# Start of DOCUMENT TEXT

The hydraulic force is generated by the pressure difference between the control chamber and the constant-pressure chamber, and can be expressed as

$$F_{\mathrm{hy}}=P_{\mathrm{ctrl}}{A}_{\mathrm{ctrl}}-P_{\mathrm{cons}}{A}_{\mathrm{cons}}$$

(16)

where $A_{\mathrm{c}\mathrm{t}\mathrm{r}\mathrm{l}}$ is the effective acting area of the control chamber, $A_{\mathrm{c}\mathrm{o}\mathrm{n}\mathrm{s}}$ is the effective acting area of the constant-pressure chamber, $P_{\mathrm{c}\mathrm{t}\mathrm{r}\mathrm{l}}$ is the pressure of the control chamber, and $P_{\mathrm{c}\mathrm{o}\mathrm{n}\mathrm{s}}$ is the pressure of the constant-pressure chamber.

As shown in Figure 7, the stroke of the MDV is limited by the adjusting nut and adjusting sleeve, which means the spool position is constrained within the interval $\left[x_{\mathrm{m}\mathrm{i}\mathrm{n}},x_{\mathrm{m}\mathrm{a}\mathrm{x}}\right]$. In this work, the spool displacement is modeled within this range, ensuring that the simulation remains physically realistic and consistent with the actual mechanical constraints of the valve.

The self-centering spring is a unidirectional-acting spring with a pre-compression amount. When the piston moves in the positive direction, the spring force increases as the compression amount increases; when moving in the negative direction, the spring force decreases with the release of pre-compression until it disappears:

$$F_{\mathrm{k}}=\left\{\begin{array}{ll}k({\delta }_0+y),\hfill & y>-{\delta }_0\hfill \\ 0,\hfill & y\le -{\delta }_0\hfill \end{array}\right.$$

(17)

where ${\delta }_0$ is the pre-compression amount, $k$ is the self-centering spring stiffness.

For the control chamber of the MDV, considering the flow rate with oil compressibility and leakage loss, according to the flow continuity equation, we can obtain

$$Q_{\mathrm{e}}=A_{\mathrm{ctrl}}{\displaystyle \frac{d{x}_{\mathrm{m}}}{dt}}+C_{\mathrm{l}}(P_{\mathrm{ctrl}}-P_{\mathrm{cons}})+{\displaystyle \frac{V_0+A_{\mathrm{ctrl}}{x}_{\mathrm{m}}}{\beta }}{\displaystyle \frac{d{P}_{\mathrm{ctrl}}}{dt}}$$

(18)

where $C_{\mathrm{l}}$ is the leakage coefficient, $V_0$ is the post-valve line volume, and $\beta$ is the oil bulk modulus.

Based on Equations (15)–(18), the nonlinear state-space model of the MDV is established as

$$\left\{\begin{array}{l}{\dot{x}}_1=x_2\hfill \\ {\dot{x}}_2={\displaystyle \frac{1}{m}}(P_{\mathrm{ctrl}}{A}_{\mathrm{ctrl}}-P_{\mathrm{cons}}{A}_{\mathrm{cons}}+mg-F_{\mathrm{k}}-B{x}_2)\hfill \\ {\dot{x}}_3={\displaystyle \frac{\beta }{V_0+A_{\mathrm{ctrl}}{x}_1}}(Q_{\mathrm{e}}-A_{\mathrm{ctrl}}{x}_2-C_{\mathrm{l}}(P_{\mathrm{ctrl}}-P_{\mathrm{cons}}))\hfill \end{array}\right.$$

(19)

# End of DOCUMENT TEXT

REQUIRED WORK:
(a) In one to three sentences, explain why the valve model excerpt restricts the spool displacement to a fixed interval.
(b) According to the valve model excerpt, what generates the hydraulic force?
The records can be left aside for this work.

# Start of RECORD LIST

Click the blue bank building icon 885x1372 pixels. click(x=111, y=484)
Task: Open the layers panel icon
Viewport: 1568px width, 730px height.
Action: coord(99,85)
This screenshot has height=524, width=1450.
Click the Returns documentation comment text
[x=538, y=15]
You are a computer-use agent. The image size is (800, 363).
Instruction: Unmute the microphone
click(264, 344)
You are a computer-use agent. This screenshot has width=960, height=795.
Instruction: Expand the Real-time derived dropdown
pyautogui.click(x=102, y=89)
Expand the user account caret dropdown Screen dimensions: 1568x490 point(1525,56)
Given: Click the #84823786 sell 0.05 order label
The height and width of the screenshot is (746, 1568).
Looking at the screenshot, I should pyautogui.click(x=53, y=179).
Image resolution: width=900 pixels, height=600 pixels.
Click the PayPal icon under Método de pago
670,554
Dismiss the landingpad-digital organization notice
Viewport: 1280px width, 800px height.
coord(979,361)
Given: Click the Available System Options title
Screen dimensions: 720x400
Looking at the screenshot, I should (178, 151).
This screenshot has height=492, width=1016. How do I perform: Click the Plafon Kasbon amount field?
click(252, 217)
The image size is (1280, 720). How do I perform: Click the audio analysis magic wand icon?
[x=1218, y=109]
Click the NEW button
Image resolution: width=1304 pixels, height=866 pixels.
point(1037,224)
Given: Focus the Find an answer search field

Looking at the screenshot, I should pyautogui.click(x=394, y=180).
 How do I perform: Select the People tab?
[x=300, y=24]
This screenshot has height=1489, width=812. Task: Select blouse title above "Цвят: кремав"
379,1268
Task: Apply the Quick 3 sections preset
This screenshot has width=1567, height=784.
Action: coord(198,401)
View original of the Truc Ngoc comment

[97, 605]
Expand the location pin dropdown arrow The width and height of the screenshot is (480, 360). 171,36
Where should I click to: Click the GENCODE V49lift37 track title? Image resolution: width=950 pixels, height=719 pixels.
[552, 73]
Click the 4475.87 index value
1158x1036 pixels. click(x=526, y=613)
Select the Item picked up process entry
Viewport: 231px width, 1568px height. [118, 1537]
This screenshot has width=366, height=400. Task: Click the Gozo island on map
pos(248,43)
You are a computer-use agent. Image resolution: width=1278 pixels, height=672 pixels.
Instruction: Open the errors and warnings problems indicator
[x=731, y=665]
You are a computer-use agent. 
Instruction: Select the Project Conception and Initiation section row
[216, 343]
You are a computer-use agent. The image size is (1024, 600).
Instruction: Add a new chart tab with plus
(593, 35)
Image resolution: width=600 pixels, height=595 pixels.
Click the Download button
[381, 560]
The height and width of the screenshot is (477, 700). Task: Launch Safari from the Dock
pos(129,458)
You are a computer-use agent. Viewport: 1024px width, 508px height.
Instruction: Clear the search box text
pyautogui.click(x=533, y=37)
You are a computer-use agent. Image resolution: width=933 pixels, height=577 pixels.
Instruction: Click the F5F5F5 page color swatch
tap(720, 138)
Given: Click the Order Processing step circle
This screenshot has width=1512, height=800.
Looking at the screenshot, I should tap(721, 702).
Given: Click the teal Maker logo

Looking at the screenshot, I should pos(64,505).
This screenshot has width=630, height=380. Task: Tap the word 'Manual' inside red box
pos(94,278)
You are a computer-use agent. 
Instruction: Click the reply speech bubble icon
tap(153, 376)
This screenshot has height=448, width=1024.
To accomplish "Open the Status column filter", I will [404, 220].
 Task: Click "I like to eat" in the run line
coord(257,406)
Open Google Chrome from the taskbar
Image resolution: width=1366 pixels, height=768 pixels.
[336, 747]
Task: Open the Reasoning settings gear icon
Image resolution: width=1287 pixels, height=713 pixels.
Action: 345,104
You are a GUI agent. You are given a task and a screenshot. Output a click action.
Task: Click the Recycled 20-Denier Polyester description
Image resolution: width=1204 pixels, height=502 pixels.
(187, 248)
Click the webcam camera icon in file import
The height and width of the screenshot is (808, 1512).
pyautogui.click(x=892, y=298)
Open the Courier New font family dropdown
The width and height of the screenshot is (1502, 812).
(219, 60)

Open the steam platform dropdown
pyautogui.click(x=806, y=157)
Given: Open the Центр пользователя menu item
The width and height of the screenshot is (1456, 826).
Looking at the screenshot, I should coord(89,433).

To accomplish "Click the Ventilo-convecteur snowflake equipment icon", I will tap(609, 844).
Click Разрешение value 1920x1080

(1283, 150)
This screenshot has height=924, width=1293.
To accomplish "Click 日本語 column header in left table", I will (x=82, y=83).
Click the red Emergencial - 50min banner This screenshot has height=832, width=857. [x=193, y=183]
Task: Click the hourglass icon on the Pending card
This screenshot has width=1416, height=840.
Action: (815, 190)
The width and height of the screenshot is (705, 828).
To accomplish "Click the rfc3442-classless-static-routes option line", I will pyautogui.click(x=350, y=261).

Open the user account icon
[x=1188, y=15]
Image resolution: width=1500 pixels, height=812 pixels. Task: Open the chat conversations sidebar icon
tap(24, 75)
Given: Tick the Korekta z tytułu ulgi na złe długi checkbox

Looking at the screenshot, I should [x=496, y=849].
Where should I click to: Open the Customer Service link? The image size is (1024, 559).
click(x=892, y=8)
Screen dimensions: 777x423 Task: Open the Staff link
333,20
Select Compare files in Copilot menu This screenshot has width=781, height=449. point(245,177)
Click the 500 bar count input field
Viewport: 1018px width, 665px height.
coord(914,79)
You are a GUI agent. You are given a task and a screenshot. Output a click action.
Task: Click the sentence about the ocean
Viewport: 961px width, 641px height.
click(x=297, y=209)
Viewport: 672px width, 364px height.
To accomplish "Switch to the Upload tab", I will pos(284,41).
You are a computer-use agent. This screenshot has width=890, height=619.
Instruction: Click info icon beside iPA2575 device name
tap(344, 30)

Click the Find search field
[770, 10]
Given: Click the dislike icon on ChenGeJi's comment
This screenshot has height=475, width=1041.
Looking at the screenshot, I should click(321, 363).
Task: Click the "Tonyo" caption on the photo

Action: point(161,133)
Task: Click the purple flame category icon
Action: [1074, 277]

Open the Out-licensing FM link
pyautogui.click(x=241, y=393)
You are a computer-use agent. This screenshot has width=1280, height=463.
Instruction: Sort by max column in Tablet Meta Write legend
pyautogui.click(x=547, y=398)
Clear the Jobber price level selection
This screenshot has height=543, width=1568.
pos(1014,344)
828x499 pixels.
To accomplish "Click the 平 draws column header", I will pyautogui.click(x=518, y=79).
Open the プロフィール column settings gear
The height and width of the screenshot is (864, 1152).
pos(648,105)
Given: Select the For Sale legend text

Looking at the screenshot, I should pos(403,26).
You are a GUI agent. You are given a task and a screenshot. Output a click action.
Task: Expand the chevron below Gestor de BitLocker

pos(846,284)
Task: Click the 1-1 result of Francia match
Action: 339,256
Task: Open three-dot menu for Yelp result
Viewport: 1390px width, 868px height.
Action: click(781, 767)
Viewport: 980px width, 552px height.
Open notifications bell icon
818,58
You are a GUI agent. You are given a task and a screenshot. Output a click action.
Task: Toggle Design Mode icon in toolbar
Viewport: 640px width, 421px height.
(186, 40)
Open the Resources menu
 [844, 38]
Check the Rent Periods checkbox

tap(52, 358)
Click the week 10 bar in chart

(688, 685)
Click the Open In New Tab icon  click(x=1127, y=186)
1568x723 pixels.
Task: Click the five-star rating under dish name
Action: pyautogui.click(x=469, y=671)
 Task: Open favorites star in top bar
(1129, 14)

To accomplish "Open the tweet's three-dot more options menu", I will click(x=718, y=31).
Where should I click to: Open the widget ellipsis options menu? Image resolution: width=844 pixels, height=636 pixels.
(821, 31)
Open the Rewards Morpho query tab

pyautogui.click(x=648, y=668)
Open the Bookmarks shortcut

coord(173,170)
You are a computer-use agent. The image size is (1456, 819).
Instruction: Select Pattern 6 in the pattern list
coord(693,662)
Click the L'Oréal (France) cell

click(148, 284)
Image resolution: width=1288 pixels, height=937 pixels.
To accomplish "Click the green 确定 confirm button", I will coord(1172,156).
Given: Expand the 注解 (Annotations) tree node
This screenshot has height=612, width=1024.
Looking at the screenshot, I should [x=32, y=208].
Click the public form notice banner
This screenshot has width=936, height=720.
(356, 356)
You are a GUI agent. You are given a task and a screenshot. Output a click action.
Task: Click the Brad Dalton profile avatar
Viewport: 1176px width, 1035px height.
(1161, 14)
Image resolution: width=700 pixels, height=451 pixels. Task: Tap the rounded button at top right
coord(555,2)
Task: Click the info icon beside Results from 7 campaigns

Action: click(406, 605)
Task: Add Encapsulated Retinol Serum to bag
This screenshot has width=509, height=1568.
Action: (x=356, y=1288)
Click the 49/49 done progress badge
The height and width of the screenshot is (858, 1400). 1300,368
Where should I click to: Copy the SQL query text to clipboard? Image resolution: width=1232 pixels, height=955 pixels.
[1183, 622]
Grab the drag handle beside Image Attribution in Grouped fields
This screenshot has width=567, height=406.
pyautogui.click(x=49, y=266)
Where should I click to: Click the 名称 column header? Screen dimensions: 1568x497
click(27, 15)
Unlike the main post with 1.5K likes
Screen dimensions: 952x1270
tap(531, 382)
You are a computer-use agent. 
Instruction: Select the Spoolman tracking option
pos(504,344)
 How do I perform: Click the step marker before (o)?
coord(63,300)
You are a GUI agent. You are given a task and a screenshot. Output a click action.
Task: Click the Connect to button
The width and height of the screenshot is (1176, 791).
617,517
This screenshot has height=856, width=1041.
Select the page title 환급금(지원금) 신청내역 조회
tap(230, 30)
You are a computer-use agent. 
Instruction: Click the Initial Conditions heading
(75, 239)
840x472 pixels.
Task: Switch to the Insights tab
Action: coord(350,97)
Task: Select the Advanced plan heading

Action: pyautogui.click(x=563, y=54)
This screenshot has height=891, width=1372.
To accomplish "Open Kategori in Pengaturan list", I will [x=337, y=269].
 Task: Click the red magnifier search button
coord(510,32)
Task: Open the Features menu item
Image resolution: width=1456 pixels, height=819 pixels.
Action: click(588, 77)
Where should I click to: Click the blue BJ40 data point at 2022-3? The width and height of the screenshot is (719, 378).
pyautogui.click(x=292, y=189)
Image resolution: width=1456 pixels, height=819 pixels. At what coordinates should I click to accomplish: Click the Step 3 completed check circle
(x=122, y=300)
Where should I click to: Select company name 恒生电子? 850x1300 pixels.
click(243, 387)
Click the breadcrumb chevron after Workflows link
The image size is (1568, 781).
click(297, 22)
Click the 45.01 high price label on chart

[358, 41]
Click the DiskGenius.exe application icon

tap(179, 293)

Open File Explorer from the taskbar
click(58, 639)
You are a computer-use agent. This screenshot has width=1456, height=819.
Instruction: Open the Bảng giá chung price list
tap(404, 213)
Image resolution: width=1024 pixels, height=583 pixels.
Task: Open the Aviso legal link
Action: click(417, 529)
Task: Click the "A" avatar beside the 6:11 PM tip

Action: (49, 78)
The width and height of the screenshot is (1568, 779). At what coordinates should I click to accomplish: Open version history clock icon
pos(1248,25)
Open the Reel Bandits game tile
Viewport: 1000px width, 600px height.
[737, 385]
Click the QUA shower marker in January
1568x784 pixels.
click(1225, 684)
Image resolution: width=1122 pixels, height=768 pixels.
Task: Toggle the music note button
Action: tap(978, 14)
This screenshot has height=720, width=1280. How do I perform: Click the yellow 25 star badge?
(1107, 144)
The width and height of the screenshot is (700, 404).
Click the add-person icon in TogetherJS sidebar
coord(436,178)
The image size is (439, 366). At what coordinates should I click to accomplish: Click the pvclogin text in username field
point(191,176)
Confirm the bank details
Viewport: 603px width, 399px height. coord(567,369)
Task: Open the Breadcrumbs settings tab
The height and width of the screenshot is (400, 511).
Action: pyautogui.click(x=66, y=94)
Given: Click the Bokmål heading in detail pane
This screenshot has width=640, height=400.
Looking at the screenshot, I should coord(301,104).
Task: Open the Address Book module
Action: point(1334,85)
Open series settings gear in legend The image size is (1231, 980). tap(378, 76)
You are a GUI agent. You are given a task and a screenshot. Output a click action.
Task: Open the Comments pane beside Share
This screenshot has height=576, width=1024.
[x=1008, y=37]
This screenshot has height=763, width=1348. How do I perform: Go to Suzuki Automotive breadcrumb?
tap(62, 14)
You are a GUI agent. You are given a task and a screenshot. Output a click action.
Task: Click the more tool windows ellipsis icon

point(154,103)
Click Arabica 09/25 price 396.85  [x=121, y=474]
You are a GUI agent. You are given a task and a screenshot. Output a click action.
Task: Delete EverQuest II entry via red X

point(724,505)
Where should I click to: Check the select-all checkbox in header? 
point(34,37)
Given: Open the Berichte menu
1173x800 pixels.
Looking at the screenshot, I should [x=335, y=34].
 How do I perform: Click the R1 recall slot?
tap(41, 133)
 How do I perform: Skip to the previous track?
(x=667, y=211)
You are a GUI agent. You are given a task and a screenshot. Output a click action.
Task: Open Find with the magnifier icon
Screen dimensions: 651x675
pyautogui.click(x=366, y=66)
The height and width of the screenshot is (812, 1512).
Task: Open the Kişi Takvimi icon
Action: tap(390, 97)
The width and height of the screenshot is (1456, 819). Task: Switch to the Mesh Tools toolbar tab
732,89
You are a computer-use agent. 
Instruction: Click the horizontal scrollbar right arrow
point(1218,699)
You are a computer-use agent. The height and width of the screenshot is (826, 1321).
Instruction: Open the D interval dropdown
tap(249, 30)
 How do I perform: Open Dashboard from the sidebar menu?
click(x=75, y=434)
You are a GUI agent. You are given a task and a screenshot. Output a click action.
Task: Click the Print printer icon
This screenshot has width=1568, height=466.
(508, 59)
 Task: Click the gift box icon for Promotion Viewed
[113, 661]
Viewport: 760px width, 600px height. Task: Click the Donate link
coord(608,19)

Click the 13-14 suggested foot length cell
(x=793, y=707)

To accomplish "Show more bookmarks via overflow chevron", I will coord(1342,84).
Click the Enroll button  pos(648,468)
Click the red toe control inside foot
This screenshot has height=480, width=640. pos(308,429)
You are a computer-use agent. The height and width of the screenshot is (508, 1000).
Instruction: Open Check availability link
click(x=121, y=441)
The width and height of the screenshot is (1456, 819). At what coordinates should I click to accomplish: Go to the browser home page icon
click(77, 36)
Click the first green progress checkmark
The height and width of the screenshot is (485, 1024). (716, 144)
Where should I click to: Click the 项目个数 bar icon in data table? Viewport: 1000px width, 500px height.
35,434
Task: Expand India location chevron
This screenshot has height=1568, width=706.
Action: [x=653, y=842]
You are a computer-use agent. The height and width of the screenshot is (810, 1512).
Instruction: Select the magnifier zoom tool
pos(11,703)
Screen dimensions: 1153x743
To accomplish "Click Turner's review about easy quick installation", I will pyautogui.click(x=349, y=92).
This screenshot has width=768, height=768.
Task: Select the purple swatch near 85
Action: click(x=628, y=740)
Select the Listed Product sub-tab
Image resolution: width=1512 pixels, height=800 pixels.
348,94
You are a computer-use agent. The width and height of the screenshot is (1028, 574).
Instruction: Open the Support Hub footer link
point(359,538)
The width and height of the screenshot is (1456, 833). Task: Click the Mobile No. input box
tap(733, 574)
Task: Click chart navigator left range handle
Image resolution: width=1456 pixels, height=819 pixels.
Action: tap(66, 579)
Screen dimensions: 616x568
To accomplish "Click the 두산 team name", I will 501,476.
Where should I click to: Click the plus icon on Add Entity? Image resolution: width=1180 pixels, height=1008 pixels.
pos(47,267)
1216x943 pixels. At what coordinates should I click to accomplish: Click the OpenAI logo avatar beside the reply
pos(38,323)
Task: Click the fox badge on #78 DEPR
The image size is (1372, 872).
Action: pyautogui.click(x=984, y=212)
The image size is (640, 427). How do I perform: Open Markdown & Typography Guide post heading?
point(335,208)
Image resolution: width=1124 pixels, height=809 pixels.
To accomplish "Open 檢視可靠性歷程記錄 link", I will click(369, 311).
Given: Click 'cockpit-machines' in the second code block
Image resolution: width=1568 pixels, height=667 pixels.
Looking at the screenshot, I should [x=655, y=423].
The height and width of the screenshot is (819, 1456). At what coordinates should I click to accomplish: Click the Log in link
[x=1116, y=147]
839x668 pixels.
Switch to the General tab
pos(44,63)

# End of RECORD LIST

RESULTS FOR EACH TASK:
(a) The adjusting nut and adjusting sleeve limit the stroke of the MDV, so the spool position is constrained between a minimum and a maximum value. Modeling the displacement only within that range keeps the simulation physically realistic and consistent with the valve's actual mechanical constraints.

(b) The pressure difference between the control chamber and the constant-pressure chamber generates it.